If it's not clear from the above diagram, like G80, GT200 is a fully-
unified, heavily-threaded, self load-balancing (full time, agnostic of
API) shading architecture. It has decoupled and threaded data
processing, allowing the hardware to fully realise the goal of hiding
sampler latency by scheduling sampler threads independently of, and
asynchronously with, shading threads.

The design goals of the chip appear to be the improvement of D3D10
performance in general, especially at the Geometry Shader stage, with
the end result presumably as close to doubling the performance of a
similarly clocked G92 as possible. There's not 2x the raw performance
available everywhere on the chip of course, but the increase in
certain computation resources should see it achieve something like
that in practice, depending on what's being rendered or computed.

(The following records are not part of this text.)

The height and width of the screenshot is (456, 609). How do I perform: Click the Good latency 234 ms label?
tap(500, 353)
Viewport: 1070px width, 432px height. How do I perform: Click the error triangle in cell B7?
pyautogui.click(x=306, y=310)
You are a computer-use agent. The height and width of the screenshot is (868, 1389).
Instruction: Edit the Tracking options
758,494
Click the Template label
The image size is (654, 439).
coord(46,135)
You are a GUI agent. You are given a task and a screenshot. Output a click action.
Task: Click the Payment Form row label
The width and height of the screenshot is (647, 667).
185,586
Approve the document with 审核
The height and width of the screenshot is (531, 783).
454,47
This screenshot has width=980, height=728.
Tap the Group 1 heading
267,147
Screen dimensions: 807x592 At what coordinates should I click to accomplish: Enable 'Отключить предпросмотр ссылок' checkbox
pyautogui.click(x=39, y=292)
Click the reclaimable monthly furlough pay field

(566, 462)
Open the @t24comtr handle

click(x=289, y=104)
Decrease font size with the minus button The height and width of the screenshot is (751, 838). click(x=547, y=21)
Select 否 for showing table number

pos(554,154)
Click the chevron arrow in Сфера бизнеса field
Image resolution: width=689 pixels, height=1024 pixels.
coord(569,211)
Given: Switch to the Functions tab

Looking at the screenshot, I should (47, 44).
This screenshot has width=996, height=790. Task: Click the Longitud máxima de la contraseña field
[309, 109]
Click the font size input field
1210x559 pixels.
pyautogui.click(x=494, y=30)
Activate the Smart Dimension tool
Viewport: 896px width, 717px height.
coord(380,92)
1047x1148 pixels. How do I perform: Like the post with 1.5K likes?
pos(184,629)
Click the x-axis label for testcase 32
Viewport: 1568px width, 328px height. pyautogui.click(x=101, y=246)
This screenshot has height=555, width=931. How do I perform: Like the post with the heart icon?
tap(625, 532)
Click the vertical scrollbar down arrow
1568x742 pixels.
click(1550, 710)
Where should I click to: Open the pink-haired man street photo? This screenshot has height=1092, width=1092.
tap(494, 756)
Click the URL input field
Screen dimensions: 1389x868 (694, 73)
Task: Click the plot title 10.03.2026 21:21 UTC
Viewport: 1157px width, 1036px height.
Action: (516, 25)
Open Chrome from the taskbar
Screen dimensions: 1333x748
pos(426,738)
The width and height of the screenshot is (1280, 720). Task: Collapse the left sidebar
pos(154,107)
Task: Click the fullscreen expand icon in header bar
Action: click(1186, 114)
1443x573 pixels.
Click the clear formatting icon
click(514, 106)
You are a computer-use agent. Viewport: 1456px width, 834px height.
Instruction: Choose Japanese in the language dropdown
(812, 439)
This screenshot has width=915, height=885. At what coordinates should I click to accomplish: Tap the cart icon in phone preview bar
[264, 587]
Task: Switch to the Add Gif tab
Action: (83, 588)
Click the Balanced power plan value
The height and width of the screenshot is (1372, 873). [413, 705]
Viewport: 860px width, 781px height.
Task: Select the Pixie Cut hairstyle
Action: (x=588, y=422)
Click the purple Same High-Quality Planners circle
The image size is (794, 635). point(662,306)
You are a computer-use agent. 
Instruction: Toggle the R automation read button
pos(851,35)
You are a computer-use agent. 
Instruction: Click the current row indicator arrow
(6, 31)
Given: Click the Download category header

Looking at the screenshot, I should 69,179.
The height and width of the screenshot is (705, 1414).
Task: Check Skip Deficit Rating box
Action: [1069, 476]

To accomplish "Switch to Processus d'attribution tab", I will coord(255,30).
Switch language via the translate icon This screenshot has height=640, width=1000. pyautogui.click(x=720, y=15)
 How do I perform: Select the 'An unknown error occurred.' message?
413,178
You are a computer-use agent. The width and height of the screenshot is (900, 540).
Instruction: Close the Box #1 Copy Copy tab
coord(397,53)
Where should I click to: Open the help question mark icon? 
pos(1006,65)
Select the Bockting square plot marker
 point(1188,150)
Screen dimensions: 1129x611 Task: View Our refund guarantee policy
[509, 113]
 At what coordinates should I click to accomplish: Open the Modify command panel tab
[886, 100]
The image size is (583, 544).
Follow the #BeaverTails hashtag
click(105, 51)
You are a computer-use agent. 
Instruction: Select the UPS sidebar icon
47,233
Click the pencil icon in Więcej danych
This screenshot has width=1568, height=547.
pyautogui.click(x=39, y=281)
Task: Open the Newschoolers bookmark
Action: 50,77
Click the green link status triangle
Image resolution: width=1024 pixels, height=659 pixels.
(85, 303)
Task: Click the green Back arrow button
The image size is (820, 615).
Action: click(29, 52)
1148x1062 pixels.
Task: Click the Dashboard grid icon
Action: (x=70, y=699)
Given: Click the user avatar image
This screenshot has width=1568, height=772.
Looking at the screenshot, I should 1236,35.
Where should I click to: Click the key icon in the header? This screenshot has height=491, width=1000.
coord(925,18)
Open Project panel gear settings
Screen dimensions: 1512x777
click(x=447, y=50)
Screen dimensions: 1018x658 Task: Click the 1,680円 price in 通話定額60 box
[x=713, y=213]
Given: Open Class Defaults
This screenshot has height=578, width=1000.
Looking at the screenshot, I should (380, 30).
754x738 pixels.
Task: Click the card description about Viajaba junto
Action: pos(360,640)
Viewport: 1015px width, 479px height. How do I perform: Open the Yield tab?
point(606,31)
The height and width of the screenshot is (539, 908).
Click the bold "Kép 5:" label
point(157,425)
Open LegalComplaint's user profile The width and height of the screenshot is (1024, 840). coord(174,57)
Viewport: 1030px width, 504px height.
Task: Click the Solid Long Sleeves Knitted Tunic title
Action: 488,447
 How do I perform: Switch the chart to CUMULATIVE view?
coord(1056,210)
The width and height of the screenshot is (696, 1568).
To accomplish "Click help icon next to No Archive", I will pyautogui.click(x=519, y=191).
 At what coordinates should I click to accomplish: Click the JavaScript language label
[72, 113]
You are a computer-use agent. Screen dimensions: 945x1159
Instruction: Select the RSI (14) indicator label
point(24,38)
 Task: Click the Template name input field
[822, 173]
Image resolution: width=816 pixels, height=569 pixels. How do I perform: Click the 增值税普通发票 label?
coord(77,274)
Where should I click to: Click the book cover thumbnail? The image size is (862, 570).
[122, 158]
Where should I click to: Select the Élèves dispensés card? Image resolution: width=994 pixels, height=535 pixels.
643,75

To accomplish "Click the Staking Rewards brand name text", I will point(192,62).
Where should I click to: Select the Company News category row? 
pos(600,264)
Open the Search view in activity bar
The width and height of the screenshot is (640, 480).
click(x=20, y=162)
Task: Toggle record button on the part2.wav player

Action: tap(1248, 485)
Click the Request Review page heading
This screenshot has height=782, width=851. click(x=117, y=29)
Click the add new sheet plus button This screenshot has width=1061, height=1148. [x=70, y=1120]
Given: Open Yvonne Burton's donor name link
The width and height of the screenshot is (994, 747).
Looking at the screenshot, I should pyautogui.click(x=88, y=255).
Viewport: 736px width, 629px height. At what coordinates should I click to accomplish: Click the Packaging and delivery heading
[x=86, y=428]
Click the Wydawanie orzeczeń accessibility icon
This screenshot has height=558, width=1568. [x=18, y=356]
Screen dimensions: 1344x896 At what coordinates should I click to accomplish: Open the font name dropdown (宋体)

Let's look closer at the chip architecture, then. The analysis was
written with our original look at G80 in mind. The architecture we
discussed there is the basis for what we'll talk about today, so have
a good read of that to refresh your memory, and/or ask in the forums
if anything doesn't make sense. The original piece is a little
outdated in places, as we've discovered more about the chip as time
goes by over the last year and a half, so just ask about or let us
know about something that doesn't quite fit.


GT200: The Shading Core

http://www.beyond3d.com/images/reviews/gt200-arch/shader-core.png

GT200 demonstrates subtle yet distinct architectural differences when
compared to G80, the chip that pioneered the basic traits of this
generation of GPUs from Kirk and Co. As we've alluded to, G80 led a
family of chips that have underpinned the company's dominance over AMD
in the graphics space since its launch, so it's no surprise to see
NVIDIA stick to the same themes of execution, use of on-chip memories,
and approach to acceleration of graphics and non-graphics computation.

At its core, GT200 is a MIMD array of SIMD processors, partitioned
into what we call clusters, with each cluster a 3-way collection of
shader processors which we call an SM. Each SM, or streaming
multiprocessor, comprises 8 scalar ALUs, with each capable of FP32 and
32-bit integer computation (the only exception being multiplication,
which is INT24 and therefore still takes 4 cycles for INT32), a single
64-bit ALU for brand new FP64 support, and a discrete pool of shared
memory 16KiB in size.

The FP64 ALU is notable not just in its inclusion, NVIDIA supporting
64-bit computation for the first time in one of its graphics
processors, but in its ability. It's capable of a double precision MAD
(or MUL or ADD) per clock, supports 32-bit integer computation, and
somewhat surprisingly, signalling of a denorm at full speed with no
cycle penalty, something you won't see in any other DP processor
readily available (such as any x86 or Cell). The ALU uses the MAD to
accelerate software support for specials and divides, where possible.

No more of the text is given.